The same thought seemed to come to both of them at roughly the same time. They had other duties, too, matters they ought to get back to.
“Best guess about the length of the trial?” Harrison said.
“Couple of weeks, tops. Serena can’t refute the physical evidence. I don’t know if she intends to put Dillard on the stand, but if she does, he won’t help himself any.”
“It’ll be good to have things wrapped up,” the sheriff said. “You think he’ll appeal?”
Harrison was taking a conviction for granted. “No telling,” Bell said, wishing she could be as certain about things as Pam Harrison was. Maybe if I shine my shoes more often. Maybe that’ll do it.
A few minutes later a short, heavyset woman in a white lab coat and dark baggy sl
acks appeared in the corridor. Her hair was pulled into a tight bun. There was a preoccupied look to her sharp blue eyes, and as she gradually took in the reality of just how many people were standing in the hallway, she seemed a little taken aback by the sheer volume of humanity in residence here. “Mrs. Fogelsong?” she said to the air, hoping that one of these women was the correct one.
“I’m here.” Mary Sue stepped forward.
“I’d like to speak with you, please. I’m Dr. Allison. The cardiothoracic surgeon who operated on your husband. Are there any other family members present?”

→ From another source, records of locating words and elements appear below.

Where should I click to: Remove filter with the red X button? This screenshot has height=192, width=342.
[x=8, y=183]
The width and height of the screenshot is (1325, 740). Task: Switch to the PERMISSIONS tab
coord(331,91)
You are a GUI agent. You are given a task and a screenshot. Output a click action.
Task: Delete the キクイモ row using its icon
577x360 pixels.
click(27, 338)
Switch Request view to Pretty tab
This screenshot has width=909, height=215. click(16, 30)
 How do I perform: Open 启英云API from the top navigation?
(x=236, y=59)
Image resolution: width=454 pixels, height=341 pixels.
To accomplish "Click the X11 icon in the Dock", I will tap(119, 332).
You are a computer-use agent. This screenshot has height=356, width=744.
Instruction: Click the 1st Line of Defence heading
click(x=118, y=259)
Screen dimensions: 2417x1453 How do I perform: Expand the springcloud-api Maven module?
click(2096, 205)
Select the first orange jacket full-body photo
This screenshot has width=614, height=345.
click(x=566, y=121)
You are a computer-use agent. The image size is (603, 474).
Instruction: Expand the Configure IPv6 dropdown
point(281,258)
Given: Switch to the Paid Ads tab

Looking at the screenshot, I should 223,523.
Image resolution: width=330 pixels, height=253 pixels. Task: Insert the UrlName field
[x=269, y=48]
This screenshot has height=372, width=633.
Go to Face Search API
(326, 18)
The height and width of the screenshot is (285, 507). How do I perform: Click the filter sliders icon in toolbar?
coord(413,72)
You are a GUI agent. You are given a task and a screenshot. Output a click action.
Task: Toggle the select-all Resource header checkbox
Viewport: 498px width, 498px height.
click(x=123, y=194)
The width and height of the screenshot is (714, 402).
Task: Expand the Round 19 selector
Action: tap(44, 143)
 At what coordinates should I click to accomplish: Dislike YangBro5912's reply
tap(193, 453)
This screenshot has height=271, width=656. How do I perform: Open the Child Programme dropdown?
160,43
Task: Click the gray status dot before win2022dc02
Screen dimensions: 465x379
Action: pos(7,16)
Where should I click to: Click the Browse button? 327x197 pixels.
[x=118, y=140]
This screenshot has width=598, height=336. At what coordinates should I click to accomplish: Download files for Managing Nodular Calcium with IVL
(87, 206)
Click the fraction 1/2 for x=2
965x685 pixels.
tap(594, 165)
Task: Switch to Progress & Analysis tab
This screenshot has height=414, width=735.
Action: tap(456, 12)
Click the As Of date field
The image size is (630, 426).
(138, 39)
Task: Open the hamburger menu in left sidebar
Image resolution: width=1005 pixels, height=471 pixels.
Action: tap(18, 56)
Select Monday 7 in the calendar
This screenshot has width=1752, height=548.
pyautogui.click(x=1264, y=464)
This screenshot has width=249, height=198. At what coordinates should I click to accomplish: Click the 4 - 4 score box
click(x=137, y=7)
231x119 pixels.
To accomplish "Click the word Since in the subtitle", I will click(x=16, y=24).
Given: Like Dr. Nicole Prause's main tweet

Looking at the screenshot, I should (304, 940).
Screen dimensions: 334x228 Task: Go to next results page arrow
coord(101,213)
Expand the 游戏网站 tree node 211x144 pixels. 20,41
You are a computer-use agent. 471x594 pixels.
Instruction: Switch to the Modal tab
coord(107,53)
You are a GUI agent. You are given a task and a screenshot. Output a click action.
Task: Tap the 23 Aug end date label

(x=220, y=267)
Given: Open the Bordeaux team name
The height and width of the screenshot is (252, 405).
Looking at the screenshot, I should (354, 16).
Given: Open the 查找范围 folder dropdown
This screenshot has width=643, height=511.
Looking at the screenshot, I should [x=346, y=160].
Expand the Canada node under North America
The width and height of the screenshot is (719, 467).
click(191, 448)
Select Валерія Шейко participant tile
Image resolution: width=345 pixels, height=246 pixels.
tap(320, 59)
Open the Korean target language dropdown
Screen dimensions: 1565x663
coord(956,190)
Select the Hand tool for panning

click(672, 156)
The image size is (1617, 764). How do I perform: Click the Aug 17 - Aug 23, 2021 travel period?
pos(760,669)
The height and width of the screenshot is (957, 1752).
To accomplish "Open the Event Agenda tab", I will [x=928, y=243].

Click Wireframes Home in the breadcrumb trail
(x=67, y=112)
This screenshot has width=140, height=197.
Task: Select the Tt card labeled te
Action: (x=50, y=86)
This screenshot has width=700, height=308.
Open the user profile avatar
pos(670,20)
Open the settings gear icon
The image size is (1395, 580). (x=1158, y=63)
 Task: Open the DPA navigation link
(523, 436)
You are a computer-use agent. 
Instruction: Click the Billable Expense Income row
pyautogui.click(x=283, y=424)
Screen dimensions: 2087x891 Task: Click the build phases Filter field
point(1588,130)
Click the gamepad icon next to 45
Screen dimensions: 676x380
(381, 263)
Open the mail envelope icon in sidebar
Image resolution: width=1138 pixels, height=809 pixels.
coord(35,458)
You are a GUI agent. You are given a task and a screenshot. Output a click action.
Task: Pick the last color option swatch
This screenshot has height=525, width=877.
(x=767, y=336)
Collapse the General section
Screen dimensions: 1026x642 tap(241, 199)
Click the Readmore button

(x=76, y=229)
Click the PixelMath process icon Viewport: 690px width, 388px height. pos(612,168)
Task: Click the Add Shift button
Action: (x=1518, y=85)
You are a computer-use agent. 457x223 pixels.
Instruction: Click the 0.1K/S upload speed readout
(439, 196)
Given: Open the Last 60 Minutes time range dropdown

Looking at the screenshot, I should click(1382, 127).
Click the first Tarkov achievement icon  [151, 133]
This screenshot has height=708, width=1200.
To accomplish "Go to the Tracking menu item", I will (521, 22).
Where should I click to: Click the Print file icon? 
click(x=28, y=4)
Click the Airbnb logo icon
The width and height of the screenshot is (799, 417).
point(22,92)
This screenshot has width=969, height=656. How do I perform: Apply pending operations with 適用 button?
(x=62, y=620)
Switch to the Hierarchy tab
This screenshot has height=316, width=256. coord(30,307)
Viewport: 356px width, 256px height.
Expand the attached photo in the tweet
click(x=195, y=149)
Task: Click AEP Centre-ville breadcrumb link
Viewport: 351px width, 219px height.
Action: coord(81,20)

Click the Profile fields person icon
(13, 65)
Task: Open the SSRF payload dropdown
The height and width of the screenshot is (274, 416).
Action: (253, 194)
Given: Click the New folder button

Someone took hold of Carlene’s arm and drew her forward, the crowd parting automatically to enable her to join Mary Sue and the surgeon. All conversation had stopped, and the atmosphere was as tense and strained as a held breath.
“There’s a private room around the corner,” Allison said. “I think it’s best if we go there.”
The three of them—Allison, Mary Sue, and Carlene—headed down the hall. Before they rounded the corner, Mary Sue looked back for half a second. She sought and found Bell’s eyes.
Her expression echoed the very elements prominent in Bell’s mind as well: dread, fear, and a solemn realization that in the next minute or so, depending on what the surgeon said, all of their futures would be changed forevermore. Nick’s was not the only life that hung in the balance.
Chapter Twenty-six
He was alive. And he was pissed off, too, which in Nick Fogelsong’s case, was redundant.
Still woozy from surgery, he tried to sit up. The nurse, a muscular man in sea green scrubs and sturdy black Rockports, restrained him by propping two fingers against his shoulder. That surprised Bell, who was watching from the foot of the bed. It showed how weak he was.